I am with a boat in Corfu. There's a belief among some of the activists here that there is more political support on the island of Corfu for the ideas of this freedom flotilla and support for actions against the siege and that that might work in their favour in terms of them trying to leave.
Jack said that it still looks more likely than not that the boats won't sail but that doesn't mean the organisers will look at the mission as a failure:
The activists have different perspectives on what constitutes success. There's been a lot of talk in the international press about the humanitarian aid that this convoy is carrying and the Greek authorities have said: "We are happy to take the humanitarian aid and deliver it ourselves" ... but that's not really the idea of the flotilla ...
The real aim was to get this issue on the table, get people talking about it and, in the activists' own words, delegitimise the Israeli siege, and some of them feel: "Look, well, we've done that already. Even if we're not able to set sail, we have got people talking about this, we've got the international press covering this. We've exposed the fact Israel's blockade of Gaza has been outsourced to countries including Greece." The fact that Greece is preventing peaceful ships ... carrying humanitarian goods from leaving its ports for international waters is, they say, an outrage, a contravention of international maritime law.

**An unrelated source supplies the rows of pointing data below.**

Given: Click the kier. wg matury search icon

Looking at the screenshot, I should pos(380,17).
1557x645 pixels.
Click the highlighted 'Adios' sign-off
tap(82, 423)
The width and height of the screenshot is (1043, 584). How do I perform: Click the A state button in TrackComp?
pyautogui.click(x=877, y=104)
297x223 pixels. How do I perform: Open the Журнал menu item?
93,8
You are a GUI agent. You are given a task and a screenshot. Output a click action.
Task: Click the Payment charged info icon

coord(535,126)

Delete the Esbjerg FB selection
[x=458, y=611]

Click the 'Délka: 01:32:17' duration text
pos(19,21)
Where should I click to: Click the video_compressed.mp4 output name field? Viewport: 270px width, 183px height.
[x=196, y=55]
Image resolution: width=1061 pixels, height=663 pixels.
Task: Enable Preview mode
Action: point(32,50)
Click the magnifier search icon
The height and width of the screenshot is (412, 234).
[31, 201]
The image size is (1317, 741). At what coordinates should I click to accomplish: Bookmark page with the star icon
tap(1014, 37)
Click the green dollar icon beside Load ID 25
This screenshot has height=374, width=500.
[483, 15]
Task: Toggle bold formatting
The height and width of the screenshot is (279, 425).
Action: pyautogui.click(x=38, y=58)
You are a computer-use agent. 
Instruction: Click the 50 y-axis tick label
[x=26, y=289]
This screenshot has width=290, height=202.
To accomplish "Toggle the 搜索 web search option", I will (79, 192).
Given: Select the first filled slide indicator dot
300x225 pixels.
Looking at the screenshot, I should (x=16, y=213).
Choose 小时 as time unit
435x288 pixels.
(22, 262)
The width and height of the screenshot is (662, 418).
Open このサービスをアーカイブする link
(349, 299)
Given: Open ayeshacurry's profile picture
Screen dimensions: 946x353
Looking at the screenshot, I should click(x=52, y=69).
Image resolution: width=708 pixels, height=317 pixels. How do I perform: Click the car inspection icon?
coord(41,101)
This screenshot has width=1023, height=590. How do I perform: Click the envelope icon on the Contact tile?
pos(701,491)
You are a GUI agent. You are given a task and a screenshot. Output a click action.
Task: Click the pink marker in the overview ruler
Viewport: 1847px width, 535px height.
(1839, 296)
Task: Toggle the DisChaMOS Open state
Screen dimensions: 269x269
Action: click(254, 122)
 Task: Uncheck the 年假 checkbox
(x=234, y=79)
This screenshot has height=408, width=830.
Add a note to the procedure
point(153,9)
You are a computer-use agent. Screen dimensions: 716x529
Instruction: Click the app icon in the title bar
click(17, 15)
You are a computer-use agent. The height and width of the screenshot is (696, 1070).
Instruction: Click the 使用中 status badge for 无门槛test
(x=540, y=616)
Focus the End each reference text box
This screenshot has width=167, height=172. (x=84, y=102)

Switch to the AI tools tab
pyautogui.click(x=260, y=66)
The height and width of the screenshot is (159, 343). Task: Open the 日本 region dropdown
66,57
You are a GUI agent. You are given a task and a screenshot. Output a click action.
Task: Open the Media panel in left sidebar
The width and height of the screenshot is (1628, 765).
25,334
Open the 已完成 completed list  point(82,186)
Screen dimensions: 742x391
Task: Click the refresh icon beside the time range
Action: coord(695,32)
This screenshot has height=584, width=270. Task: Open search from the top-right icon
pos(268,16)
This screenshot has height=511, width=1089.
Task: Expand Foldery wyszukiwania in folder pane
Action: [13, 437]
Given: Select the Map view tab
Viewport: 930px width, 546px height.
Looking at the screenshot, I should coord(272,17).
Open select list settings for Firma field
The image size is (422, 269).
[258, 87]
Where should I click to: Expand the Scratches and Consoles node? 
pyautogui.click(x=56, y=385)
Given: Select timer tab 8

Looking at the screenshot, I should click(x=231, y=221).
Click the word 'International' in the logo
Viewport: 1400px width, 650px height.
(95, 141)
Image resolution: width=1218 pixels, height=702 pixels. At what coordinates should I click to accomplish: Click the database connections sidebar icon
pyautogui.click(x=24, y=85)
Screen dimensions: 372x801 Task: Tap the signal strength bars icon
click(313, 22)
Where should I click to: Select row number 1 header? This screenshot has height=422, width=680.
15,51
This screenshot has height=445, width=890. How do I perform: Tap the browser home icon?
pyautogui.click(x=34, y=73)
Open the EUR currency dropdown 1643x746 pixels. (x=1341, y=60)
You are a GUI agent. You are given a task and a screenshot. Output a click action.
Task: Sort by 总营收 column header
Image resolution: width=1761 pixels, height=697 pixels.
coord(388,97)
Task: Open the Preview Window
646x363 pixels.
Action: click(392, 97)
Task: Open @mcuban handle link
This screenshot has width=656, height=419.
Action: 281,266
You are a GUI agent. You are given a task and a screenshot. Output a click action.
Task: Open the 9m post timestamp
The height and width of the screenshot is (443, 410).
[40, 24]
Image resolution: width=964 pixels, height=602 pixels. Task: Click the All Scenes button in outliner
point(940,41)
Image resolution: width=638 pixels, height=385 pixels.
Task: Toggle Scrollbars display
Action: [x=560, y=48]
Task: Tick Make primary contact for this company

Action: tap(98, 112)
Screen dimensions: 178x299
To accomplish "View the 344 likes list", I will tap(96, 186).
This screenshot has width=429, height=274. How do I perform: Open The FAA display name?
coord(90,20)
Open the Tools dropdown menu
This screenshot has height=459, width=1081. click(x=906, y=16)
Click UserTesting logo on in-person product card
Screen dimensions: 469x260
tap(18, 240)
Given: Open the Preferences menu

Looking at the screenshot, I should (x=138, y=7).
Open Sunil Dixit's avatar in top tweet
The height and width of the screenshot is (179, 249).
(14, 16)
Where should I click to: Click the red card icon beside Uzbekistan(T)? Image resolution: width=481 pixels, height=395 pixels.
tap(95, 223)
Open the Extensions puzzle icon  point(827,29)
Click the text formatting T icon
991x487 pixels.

The Greek government has also faced a domestic backlash because of its stance, Jack says:
Some Greeks, and we've seen this in the Greek press today, have been speculating that the government has essentially cut a deal for economic and political support from Israel and that's what forced it to take this really quite surprising move. Again, whatever, your political perspective on the flotilla is, it's quite remarkable that a European Union state would prevent ships that, to all other intents and purposes are completely legal and legal vessels from leaving their port and moving towards international waters ... it's a relatively unprecedented move.